Global COVID-19 economic shock could throw another 400 million into extreme poverty

July 1, 2020
Issue 
While the early spread of COVID-19 outside China was in the richer countries, the Global South is now beginning to bear the brunt of the pandemic

A newly released study has estimated that the economic shock from the COVID-19 pandemic could add a further 80–400 million people to the 727.3 million already living in extreme poverty around the world — based on a conservative poverty line of US$1.90 a day.

When the more realistic poverty line of US$5.50 a day is used, the study found that an extra 124–527 million people would be added to the 3.2 billion (almost half the world’s population) living in poverty.

The study, “Precarity and the pandemic: COVID-19 and poverty incidence, intensity and severity in developing countries”, was undertaken by Andy Sumner, Eduardo Ortiz-Juarez and Chris Hoy for the United Nations University World Institute for Development Economics Research.

The poverty estimates were calculated on the basis of three scenarios: an economic shock that caused a 5%, 10% and 20% contraction in per capita income or consumption as a consequence of emergency measures to contain the spread of COVID-19.

The 5% contraction scenario is based on the International Monetary Fund’s optimistic prediction of the global economic impact of the pandemic and the 10% is based on an estimate by the Asian Development Bank.
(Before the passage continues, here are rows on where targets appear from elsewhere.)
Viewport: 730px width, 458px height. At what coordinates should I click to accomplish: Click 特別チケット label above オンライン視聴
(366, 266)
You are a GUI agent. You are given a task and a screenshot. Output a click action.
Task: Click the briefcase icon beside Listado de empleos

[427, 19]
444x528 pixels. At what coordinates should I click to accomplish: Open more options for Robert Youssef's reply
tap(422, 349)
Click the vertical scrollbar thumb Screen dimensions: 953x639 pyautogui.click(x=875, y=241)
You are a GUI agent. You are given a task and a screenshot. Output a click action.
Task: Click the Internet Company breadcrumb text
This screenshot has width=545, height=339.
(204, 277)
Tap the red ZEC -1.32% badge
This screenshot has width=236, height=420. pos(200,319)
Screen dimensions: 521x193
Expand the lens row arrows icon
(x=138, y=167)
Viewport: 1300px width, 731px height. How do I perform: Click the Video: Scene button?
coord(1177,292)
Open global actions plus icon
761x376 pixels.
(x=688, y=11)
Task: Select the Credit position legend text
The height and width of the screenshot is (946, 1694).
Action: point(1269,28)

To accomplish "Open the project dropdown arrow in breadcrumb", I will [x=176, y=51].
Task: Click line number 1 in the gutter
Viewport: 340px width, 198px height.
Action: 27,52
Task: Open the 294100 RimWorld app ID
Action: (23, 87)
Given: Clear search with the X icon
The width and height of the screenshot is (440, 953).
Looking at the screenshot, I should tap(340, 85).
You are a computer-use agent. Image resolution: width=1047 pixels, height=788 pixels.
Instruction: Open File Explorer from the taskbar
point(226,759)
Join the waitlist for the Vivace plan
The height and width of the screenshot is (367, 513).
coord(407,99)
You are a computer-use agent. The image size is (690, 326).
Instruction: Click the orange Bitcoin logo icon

The most severe 20% contraction scenario is “close to the OECD estimates that a partial or complete nation-wide lockdown could result in a contraction ranging between 15% and 35% among 48 major economies, with a 25% short-term decline in the median economy across developing and advanced economies”.

The authors noted that the 10% and 20% contraction scenarios were more probable, because in low- and middle-income countries, where the share of informal jobs is high, the incomes of the poorest are particularly severely affected by lockdown measures.

According to the study, beyond the rise in people living in extreme poverty, as measured through household income, the pandemic would also have long-lasting effects on health, education and nutrition in the Global South.

The study noted that the UN Development Programme has warned that a global decline in the human development index, as a result of the pandemic, could be “equivalent to erasing all the progress in human development of the past six years”.

The study estimated that approximately 470 million people globally are at higher risk of contracting COVID-19 as a result of pre-existing conditions of malnutrition, lack of access to safe drinking water, and indoor air pollution caused by the use of noxious cooking fuel.

The latest pandemic statistics have already confirmed this prediction. While the early spread of COVID-19 outside China was in the richer countries, the Global South is now beginning to bear the brunt of the pandemic, as this graph produced by ABC News illustrates:


 

The study also showed that the incidence of global poverty could rise and that the intensity and severity of poverty is also likely to rapidly rise.

As a consequence, the resources needed to lift the incomes of the poor to the poverty line could rise by 60%, from $446 million a day in the absence of a crisis to more than $700 million a day under a 20% contraction.

Poverty is also likely to rise dramatically in middle-income developing countries and there could be a significant change in the distribution of global poverty. Countries that had managed to lift much of their previously poor people to just above the poverty line could suffer dramatic reversals.